Весной работник вскопал во дворе грядки и засеял семенами цветов, которые хозяин привез из Оренбурга. В конце мая проклюнулись первые нежные побеги, в июне зацвели стройные дымчато-сиреневые левкои, набирали цвет люпин и лилия. Галиаскар стоял у окна и радостно, тихо смеялся. Был пост, с утренней зари ни крошки во рту, ни капли воды — тело казалось легким, живым, как никогда, удивительный хмель бродил в крови. Боже, как прекрасны твои дни, как хороши ночи! Он шептал, как шепчут благодарственную молитву: «Разрешается вам в ночь поста приближение к вашим женам; они — одеяние для вас, а вы — одеяние для них… прикасайтесь и ищите того, что предписал вам аллах…»
Когда прошел пост, прошло жаркое лето и наступила осень с редкостно теплым золотым бабьим летом, у Газизы округлился живот, но она все еще могла носить облегающие то муслиновые, то атласные платья, и стать у нее оставалась стройной. Он считал дни до благословенного срока, ждал — сын родится таким же крепким и живучим, как его отец. Но неожиданно жена родила хилую, жалко плачущую семимесячную девочку. Любивший жену до беспамятства, Галиаскар даже в хилости этого мяукающего существа увидел что-то утонченное, нежное, что-то — если на то пошло — от голубой крови.
Но время шло, и становилось тревожно: ладно, барышня — это хорошо, будет играть на пианоле, носить наряды, но ему все-таки нужен парняга. Да, пусть это будет по-деревенски кряжистый, не столь изящный, но чтобы только сильный, сообразительный, неутомимый продолжатель его дела. Он сидел вечерами в огромном безлюдном дворе на крыле пролетки и смотрел на звездное небо, с дрожью в голосе шепча первые пришедшие на ум молитвы. Посидев, посетовав на судьбу, шел в дом; спеша и волнуясь, направлялся в спальню. И обо всем забывал в лунном дрожащем свечении, а две тонкие руки, белеющие в этом свечении, были как два крыла счастливой, парящей, сильной его души.

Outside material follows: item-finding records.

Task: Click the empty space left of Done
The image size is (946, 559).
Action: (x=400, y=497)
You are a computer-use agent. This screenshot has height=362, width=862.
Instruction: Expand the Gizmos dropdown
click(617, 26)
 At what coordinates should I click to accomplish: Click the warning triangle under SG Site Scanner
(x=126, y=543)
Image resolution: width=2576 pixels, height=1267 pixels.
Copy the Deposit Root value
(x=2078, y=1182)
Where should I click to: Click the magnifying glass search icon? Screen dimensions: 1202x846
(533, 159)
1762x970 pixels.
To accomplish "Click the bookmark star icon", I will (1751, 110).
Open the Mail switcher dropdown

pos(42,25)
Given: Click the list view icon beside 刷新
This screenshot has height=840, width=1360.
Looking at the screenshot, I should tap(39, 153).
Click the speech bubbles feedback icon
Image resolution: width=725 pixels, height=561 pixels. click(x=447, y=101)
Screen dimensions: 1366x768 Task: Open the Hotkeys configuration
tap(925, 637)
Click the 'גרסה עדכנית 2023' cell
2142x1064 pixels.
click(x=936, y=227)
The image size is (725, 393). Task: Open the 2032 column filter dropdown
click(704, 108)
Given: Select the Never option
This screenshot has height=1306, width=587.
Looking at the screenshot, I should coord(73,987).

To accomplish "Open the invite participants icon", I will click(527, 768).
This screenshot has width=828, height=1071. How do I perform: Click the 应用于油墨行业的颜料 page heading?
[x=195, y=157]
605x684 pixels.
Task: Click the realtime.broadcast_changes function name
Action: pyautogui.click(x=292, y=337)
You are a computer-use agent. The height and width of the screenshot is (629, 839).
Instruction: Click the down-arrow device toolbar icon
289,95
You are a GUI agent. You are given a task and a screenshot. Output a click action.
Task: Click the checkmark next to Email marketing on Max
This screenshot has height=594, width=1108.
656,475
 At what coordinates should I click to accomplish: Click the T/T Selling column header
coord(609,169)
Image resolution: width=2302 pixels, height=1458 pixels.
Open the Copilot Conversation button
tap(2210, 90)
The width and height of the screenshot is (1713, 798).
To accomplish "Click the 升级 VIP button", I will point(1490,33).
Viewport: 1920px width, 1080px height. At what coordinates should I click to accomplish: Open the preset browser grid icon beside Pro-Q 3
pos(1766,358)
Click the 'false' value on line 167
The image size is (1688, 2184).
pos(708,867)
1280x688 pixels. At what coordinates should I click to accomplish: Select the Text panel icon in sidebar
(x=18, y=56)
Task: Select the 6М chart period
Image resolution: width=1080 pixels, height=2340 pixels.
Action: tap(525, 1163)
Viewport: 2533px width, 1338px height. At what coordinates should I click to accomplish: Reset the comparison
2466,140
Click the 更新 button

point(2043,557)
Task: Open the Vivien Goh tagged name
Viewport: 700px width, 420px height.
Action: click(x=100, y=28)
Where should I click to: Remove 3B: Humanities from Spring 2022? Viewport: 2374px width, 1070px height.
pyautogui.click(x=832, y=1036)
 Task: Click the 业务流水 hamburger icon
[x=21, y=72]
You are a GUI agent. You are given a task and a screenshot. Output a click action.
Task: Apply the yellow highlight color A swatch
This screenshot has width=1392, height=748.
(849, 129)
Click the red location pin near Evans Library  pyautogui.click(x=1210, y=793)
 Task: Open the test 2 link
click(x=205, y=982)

Он все-таки верил в справедливость господнюю и в собственную удачу. И однажды, когда он вернулся из очередной поездки, навстречу ему выбежала нянька и прокричала:
— Суюнче[7], господин, поздравляю вас с сыном!
Лет до шести сынишка был как все мальчуганы — в меру капризен, в меру ласков, носился по комнатам, по двору, забирался в лопухи за ускользнувшим туда цыпленком, и с клушиным бормотанием носилась за ним мать. А потом они привезли племянницу жены, Газизу-младшую, и ходила за мальчиком она. Но жена почему-то не очень доверяла девочке и старалась не выпускать мальчугана из виду. Однажды, ловя его, она раскинула руки, и он, как-то тяжело споткнувшись, упал в пышные юбки матери. Прижав сына к груди, она позвала Галиаскара.
— Послушай, как бьется у него сердчишко, — и осторожно передала ему мальчика.
Галиаскар обнял сына, притиснул к груди и почувствовал волнообразные толчки, которые пробегали по всей левой стороне грудки.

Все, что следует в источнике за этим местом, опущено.